» **What you should do**:
Output the data as it stands. Each line must match exactly.

» **Provided data**:
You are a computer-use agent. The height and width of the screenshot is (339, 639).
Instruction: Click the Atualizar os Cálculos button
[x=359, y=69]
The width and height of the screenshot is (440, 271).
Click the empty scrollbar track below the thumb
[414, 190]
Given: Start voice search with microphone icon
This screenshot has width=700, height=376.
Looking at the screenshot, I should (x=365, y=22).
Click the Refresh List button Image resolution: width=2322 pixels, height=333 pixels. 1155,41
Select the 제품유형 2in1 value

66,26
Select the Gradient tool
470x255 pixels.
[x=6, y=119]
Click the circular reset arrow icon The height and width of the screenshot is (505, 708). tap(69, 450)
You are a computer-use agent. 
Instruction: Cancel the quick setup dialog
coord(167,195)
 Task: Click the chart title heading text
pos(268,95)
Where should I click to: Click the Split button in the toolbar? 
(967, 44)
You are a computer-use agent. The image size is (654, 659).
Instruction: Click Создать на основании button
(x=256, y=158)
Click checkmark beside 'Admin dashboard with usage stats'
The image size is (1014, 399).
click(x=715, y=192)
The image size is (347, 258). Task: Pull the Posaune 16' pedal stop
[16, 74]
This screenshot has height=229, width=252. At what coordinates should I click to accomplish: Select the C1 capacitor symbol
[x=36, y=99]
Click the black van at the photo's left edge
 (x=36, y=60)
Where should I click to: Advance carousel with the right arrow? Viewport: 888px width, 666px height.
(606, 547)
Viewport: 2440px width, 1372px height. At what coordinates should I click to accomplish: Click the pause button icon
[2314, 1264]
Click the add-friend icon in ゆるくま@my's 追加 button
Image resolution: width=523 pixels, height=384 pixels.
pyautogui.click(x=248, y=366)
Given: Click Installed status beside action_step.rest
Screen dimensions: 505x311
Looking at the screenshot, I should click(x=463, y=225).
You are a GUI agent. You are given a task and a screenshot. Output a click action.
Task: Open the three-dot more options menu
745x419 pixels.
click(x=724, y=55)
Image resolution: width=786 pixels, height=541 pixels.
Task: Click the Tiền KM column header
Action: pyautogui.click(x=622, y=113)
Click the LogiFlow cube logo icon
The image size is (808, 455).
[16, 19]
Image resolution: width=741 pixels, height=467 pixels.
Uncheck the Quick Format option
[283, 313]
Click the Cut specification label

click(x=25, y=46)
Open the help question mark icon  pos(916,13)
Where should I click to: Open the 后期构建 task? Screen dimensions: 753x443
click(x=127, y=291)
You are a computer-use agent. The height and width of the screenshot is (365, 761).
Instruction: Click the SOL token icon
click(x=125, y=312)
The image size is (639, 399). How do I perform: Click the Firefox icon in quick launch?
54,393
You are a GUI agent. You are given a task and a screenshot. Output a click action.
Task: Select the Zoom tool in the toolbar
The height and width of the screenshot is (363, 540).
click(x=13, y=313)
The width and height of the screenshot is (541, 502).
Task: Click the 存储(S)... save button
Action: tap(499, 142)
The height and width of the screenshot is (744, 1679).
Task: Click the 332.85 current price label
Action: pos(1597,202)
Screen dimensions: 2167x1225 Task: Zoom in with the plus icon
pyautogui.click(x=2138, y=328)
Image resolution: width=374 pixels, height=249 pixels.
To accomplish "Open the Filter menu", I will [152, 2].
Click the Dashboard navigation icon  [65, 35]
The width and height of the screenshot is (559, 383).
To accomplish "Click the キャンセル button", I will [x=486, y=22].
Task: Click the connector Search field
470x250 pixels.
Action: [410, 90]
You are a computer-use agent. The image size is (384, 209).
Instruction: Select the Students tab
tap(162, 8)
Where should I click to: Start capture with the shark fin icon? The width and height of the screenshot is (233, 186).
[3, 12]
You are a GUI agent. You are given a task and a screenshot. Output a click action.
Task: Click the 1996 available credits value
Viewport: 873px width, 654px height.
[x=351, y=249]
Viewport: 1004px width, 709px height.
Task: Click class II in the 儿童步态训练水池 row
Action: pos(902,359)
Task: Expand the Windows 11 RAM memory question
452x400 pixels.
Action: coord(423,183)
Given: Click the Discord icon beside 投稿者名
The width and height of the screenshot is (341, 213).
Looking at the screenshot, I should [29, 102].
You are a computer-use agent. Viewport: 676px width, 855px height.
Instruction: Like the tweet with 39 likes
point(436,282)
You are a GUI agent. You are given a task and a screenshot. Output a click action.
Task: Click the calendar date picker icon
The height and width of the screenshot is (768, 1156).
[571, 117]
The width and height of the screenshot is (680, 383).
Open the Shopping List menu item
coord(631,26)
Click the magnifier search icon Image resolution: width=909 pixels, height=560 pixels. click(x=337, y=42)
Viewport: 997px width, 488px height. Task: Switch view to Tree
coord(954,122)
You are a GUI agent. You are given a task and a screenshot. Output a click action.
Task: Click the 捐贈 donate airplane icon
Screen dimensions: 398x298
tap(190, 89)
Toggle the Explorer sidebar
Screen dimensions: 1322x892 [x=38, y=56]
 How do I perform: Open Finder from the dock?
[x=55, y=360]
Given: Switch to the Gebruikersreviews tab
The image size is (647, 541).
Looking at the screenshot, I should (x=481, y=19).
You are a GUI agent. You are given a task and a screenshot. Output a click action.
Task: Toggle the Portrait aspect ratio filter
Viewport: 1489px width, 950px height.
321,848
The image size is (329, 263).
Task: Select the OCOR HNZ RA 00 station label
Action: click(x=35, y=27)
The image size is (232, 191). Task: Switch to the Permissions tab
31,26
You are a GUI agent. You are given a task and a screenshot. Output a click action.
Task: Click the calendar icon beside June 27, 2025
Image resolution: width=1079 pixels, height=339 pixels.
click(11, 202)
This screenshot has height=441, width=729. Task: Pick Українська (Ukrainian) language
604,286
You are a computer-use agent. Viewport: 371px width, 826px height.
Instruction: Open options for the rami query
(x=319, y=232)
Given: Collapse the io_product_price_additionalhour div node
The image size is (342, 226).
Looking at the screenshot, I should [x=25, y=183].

» **Reply to the task**:
You are a computer-use agent. The height and width of the screenshot is (339, 639).
Instruction: Click the Atualizar os Cálculos button
[x=359, y=69]
The width and height of the screenshot is (440, 271).
Click the empty scrollbar track below the thumb
[414, 190]
Given: Start voice search with microphone icon
This screenshot has width=700, height=376.
Looking at the screenshot, I should (x=365, y=22).
Click the Refresh List button Image resolution: width=2322 pixels, height=333 pixels. 1155,41
Select the 제품유형 2in1 value

66,26
Select the Gradient tool
470x255 pixels.
[x=6, y=119]
Click the circular reset arrow icon The height and width of the screenshot is (505, 708). tap(69, 450)
You are a computer-use agent. 
Instruction: Cancel the quick setup dialog
coord(167,195)
 Task: Click the chart title heading text
pos(268,95)
Where should I click to: Click the Split button in the toolbar? 
(967, 44)
You are a computer-use agent. The image size is (654, 659).
Instruction: Click Создать на основании button
(x=256, y=158)
Click checkmark beside 'Admin dashboard with usage stats'
The image size is (1014, 399).
click(x=715, y=192)
The image size is (347, 258). Task: Pull the Posaune 16' pedal stop
[16, 74]
This screenshot has height=229, width=252. At what coordinates should I click to accomplish: Select the C1 capacitor symbol
[x=36, y=99]
Click the black van at the photo's left edge
 (x=36, y=60)
Where should I click to: Advance carousel with the right arrow? Viewport: 888px width, 666px height.
(606, 547)
Viewport: 2440px width, 1372px height. At what coordinates should I click to accomplish: Click the pause button icon
[2314, 1264]
Click the add-friend icon in ゆるくま@my's 追加 button
Image resolution: width=523 pixels, height=384 pixels.
pyautogui.click(x=248, y=366)
Given: Click Installed status beside action_step.rest
Screen dimensions: 505x311
Looking at the screenshot, I should click(x=463, y=225).
You are a GUI agent. You are given a task and a screenshot. Output a click action.
Task: Open the three-dot more options menu
745x419 pixels.
click(x=724, y=55)
Image resolution: width=786 pixels, height=541 pixels.
Task: Click the Tiền KM column header
Action: pyautogui.click(x=622, y=113)
Click the LogiFlow cube logo icon
The image size is (808, 455).
[16, 19]
Image resolution: width=741 pixels, height=467 pixels.
Uncheck the Quick Format option
[283, 313]
Click the Cut specification label

click(x=25, y=46)
Open the help question mark icon  pos(916,13)
Where should I click to: Open the 后期构建 task? Screen dimensions: 753x443
click(x=127, y=291)
You are a computer-use agent. The height and width of the screenshot is (365, 761).
Instruction: Click the SOL token icon
click(x=125, y=312)
The image size is (639, 399). How do I perform: Click the Firefox icon in quick launch?
54,393
You are a GUI agent. You are given a task and a screenshot. Output a click action.
Task: Select the Zoom tool in the toolbar
The height and width of the screenshot is (363, 540).
click(x=13, y=313)
The width and height of the screenshot is (541, 502).
Task: Click the 存储(S)... save button
Action: tap(499, 142)
The height and width of the screenshot is (744, 1679).
Task: Click the 332.85 current price label
Action: pos(1597,202)
Screen dimensions: 2167x1225 Task: Zoom in with the plus icon
pyautogui.click(x=2138, y=328)
Image resolution: width=374 pixels, height=249 pixels.
To accomplish "Open the Filter menu", I will [152, 2].
Click the Dashboard navigation icon  [65, 35]
The width and height of the screenshot is (559, 383).
To accomplish "Click the キャンセル button", I will [x=486, y=22].
Task: Click the connector Search field
470x250 pixels.
Action: [410, 90]
You are a computer-use agent. The image size is (384, 209).
Instruction: Select the Students tab
tap(162, 8)
Where should I click to: Start capture with the shark fin icon? The width and height of the screenshot is (233, 186).
[3, 12]
You are a GUI agent. You are given a task and a screenshot. Output a click action.
Task: Click the 1996 available credits value
Viewport: 873px width, 654px height.
[x=351, y=249]
Viewport: 1004px width, 709px height.
Task: Click class II in the 儿童步态训练水池 row
Action: pos(902,359)
Task: Expand the Windows 11 RAM memory question
452x400 pixels.
Action: coord(423,183)
Given: Click the Discord icon beside 投稿者名
The width and height of the screenshot is (341, 213).
Looking at the screenshot, I should [29, 102].
You are a computer-use agent. Viewport: 676px width, 855px height.
Instruction: Like the tweet with 39 likes
point(436,282)
You are a GUI agent. You are given a task and a screenshot. Output a click action.
Task: Click the calendar date picker icon
The height and width of the screenshot is (768, 1156).
[571, 117]
The width and height of the screenshot is (680, 383).
Open the Shopping List menu item
coord(631,26)
Click the magnifier search icon Image resolution: width=909 pixels, height=560 pixels. click(x=337, y=42)
Viewport: 997px width, 488px height. Task: Switch view to Tree
coord(954,122)
You are a GUI agent. You are given a task and a screenshot. Output a click action.
Task: Click the 捐贈 donate airplane icon
Screen dimensions: 398x298
tap(190, 89)
Toggle the Explorer sidebar
Screen dimensions: 1322x892 [x=38, y=56]
 How do I perform: Open Finder from the dock?
[x=55, y=360]
Given: Switch to the Gebruikersreviews tab
The image size is (647, 541).
Looking at the screenshot, I should (x=481, y=19).
You are a GUI agent. You are given a task and a screenshot. Output a click action.
Task: Toggle the Portrait aspect ratio filter
Viewport: 1489px width, 950px height.
321,848
The image size is (329, 263).
Task: Select the OCOR HNZ RA 00 station label
Action: click(x=35, y=27)
The image size is (232, 191). Task: Switch to the Permissions tab
31,26
You are a GUI agent. You are given a task and a screenshot. Output a click action.
Task: Click the calendar icon beside June 27, 2025
Image resolution: width=1079 pixels, height=339 pixels.
click(11, 202)
This screenshot has height=441, width=729. Task: Pick Українська (Ukrainian) language
604,286
You are a computer-use agent. Viewport: 371px width, 826px height.
Instruction: Open options for the rami query
(x=319, y=232)
Given: Collapse the io_product_price_additionalhour div node
The image size is (342, 226).
Looking at the screenshot, I should [x=25, y=183].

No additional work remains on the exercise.